Mohammadi called on the UN “not to ignore this inhumane and frightening behaviour and to take immediate practical action”.

Shahriar Heydari, a member of the Iranian parliament’s security commission, demanded that the country’s security council step up its inquiries into what he called an organised movement.

The incidents have spread further fear among parents during months of unrest sparked by the death in custody of Mahsa Amini in September. Videos of upset parents and schoolgirls in emergency rooms with IVs in their arms have flooded social media. Some parents have taken their children out of school and held protests against the establishment.

For the first time since the Islamic Revolution in 1979, schoolgirls have been joining the protests that spiralled after Amini’s death. Some activists have accused the establishment of the poisonings in revenge.

On Monday there were reports of suspected poisonings affecting 39 students in Shandarman Masal, 30 students in Qochan, and 16 students and a teacher in Neishabur. A group of students from a girls’ dormitory in Mashhad were taken to hospital, as were a group of girls in Kohdasht.
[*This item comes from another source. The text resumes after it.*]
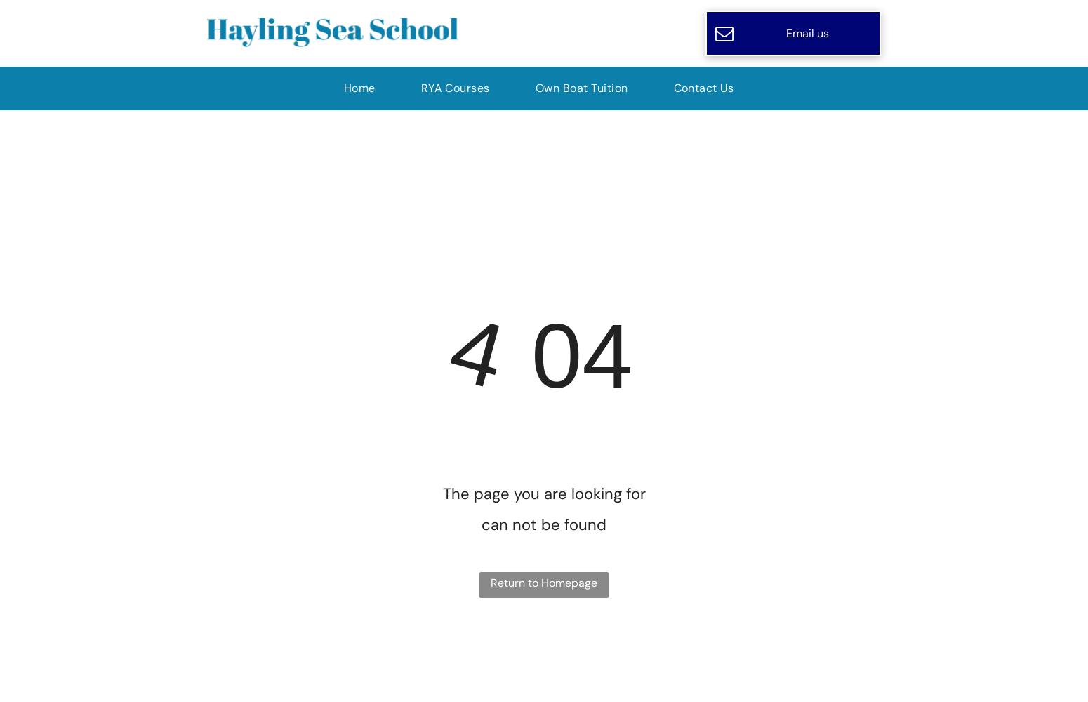  What do you see at coordinates (58, 35) in the screenshot?
I see `'Share by:'` at bounding box center [58, 35].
Habib Haibar, the vice-chancellor of Ahvaz Jundishapur University of Medical Sciences, said 1,104 schoolgirls had been treated in hospitals in Khuzestan province alone for symptoms linked to possible poisoning attacks.
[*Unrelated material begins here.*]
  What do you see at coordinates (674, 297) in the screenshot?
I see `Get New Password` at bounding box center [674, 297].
The rapid spread of cases has prompted some observers to draw parallels with a similar phenomenon documented by the World Health Organization in Afghanistan between 2009 and 2012, when hundreds of girls across the country complained of strange smells and poisoning. No evidence was found to support the suspicions and the WHO said it appeared to be “mass psychogenic illnesses”.
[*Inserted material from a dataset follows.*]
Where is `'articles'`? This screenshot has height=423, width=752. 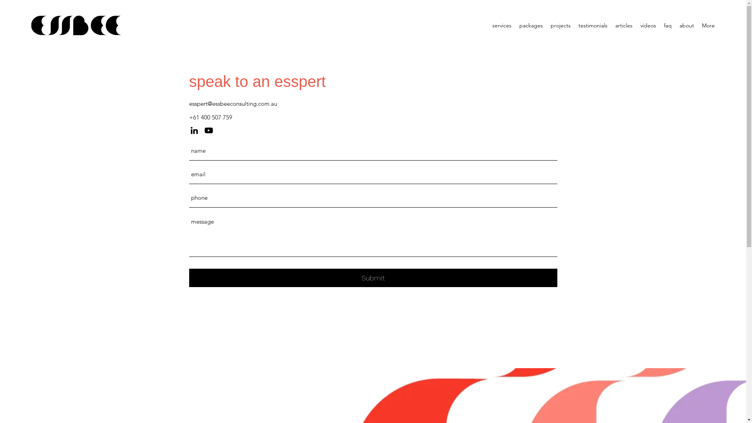 'articles' is located at coordinates (624, 25).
UK-based experts interviewed by the BBC over the weekend did not rule out the possibility of toxic substances being involved in Iran but suggested that psychological factors could be a factor too.

Unlike neighbouring Afghanistan, Iran has no history of religious extremists targeting women and girls’ education. Even at the height of the 1979 revolution women and girls continued attending schools and universities.

The seriousness with which the security forces have sought out perpetrators has been contrasted with their treatment of protesters demanding the right to choose whether to wear a hijab.

Theories abound in Iranian society about the cause of the incidents. Some have said the children possess a heightened sense of smell, with others blaming collective paranoia, the work of the Israeli intelligence services or reactionary zealots.

The controversy has been deepened by the efforts of some conservative-minded politicians in parliament to object to any debate being held.


Iran has imposed stringent restrictions on independent media since the outbreak of nationwide protests in September, making it difficult to determine the nature and scope of the incidents. Affected children have reportedly complained of headaches, heart palpitations, feeling lethargic or otherwise unable to move. Some described smelling tangerines, chlorine or cleaning agents.